Interesująco rozwiązano system dyplomacji, który pozwala nawet w okresie pokoju wywierać presję na przeciwniku, dzięki mechanice kryzysów. Możemy w jej ramach żądać poszanowania dla naszych mniejszości narodowych lub religijnych, podpisania umów handlowych lub wprowadzić zamknięcie granic. Oczywiście są również i takie wybory, które są idealną okazją, by znaleźć pretekst do wojny. Należy jednak pamiętać, że atak z zaskoczenia i bez wyraźnego powodu wiąże się z dużymi karami. Z drugiej strony gracze, którzy wolą zabawę w bardziej pokojowej rozgrywce, mogą tworzyć sojusze, wymianę informacji naukowych bądź kulturowych, bądź podpisywanie sprzyjających traktatów.
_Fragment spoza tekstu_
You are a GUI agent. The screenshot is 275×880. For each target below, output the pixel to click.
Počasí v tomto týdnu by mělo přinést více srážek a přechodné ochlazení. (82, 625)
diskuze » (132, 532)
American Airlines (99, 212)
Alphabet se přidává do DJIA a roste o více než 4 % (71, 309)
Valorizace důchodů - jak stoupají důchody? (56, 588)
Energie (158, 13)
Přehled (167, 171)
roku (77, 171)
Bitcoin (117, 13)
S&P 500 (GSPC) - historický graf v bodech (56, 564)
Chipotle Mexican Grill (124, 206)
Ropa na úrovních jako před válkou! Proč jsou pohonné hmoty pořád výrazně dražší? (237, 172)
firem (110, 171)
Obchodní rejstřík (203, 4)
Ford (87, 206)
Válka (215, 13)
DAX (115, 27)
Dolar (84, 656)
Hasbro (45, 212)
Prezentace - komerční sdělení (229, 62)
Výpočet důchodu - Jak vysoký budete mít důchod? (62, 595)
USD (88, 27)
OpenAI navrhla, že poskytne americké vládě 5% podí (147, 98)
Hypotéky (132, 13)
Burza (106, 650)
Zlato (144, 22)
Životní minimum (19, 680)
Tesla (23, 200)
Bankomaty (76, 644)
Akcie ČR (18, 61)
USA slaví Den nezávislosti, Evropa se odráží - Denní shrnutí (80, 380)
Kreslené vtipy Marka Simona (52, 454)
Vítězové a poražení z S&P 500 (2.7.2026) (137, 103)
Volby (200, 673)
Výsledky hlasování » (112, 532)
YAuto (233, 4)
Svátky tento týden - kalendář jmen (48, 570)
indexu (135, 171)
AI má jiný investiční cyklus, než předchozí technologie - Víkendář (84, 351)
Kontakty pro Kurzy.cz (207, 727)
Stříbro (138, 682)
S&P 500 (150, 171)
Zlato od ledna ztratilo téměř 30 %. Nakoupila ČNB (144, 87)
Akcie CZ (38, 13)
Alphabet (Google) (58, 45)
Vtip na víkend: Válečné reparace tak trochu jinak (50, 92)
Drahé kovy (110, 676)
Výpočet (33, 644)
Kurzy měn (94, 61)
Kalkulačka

Każda taka aktywność kosztuje odpowiednią liczbę punktów wpływu i warto je podejmować z głową.
Oprawa graficzna wygląda nowocześnie, a drobne szczegóły robią ogromną różnicę. Na każdej wygenerowanej mapie znajdują się płynące rzeki, bujne lasy i wysokie góry. Animacje przelatujących wokół ptaków oraz wędrujących dzikich zwierząt, czy ludzi zajmujących się swoimi sprawami potęguje wrażenie. Jasna, kolorowa estetyka i przyjemna narracja łączą się, tworząc wrażenie dobrze wykonanej produkcji. Ogólnie rzecz biorąc, grafika w Humankind jest zdecydowanie na najwyższym poziomie i spokojnie można stwierdzić, że jest to najbardziej atrakcyjna wizualnie gra z gatunku 4X. Niestety jest też kilka drobnych technicznych problemów. Czasami po załadowaniu się gry, miasta w pełni widoczne stają się po kilku turach, a duże struktury mapy mogą powodować wyraźne spadki klatek na sekundę.
Muzyka to przede wszystkim tradycyjne utwory, improwizowane przez wielu niesamowitych utalentowanych artystów. Całość została skomponowana na ponad 2 godziny słuchania i idealnie pasuje pod klimat produkcji. Tak jak u konkurencji, tak i tutaj ścieżki muzyczne odtwarzane są zgodnie z cywilizacjami wybranymi przez gracza i w tym aspekcie kompletnie nie ma się do czego przyczepić.
Jeśli chodzi o wady pierwszą rzeczą, która od razu rzuca się w oczy, jest interfejs. Podczas gry pojawia się wiele źle skonstruowanych okienek oraz ikonek, a co gorsza większość z nich nachodzi na siebie, zasłaniając istotne elementy podczas zabawy. Ekrany ładowania potrafią trwać kilkadziesiąt sekund, nawet w przypadku dysków SSD. Zdarzają się także problemy z turami, gdzie ruch przeciwnika mielony jest przez kilka minut, co negatywnie odbija się na rozgrywce. Brakuje innych istotnych powiadomień — na przykład o nowych jednostkach, czy ukończonych projektach. Niektóre mechaniki oraz systemy zawierają w sobie tyle chaosu, że bardzo często można się w tym wszystkim samemu zagubić.
Humankind ma wiele ciekawych pomysłów i elementów rozwoju, które mogą przyciągać na długie godziny. Z czasem jednak tytuł ukazuje swoje gorsze strony, rzutując na ogólną rozgrywkę, dlatego też popularna seria Civilization w dalszym ciągu pozostaje niezagrożona.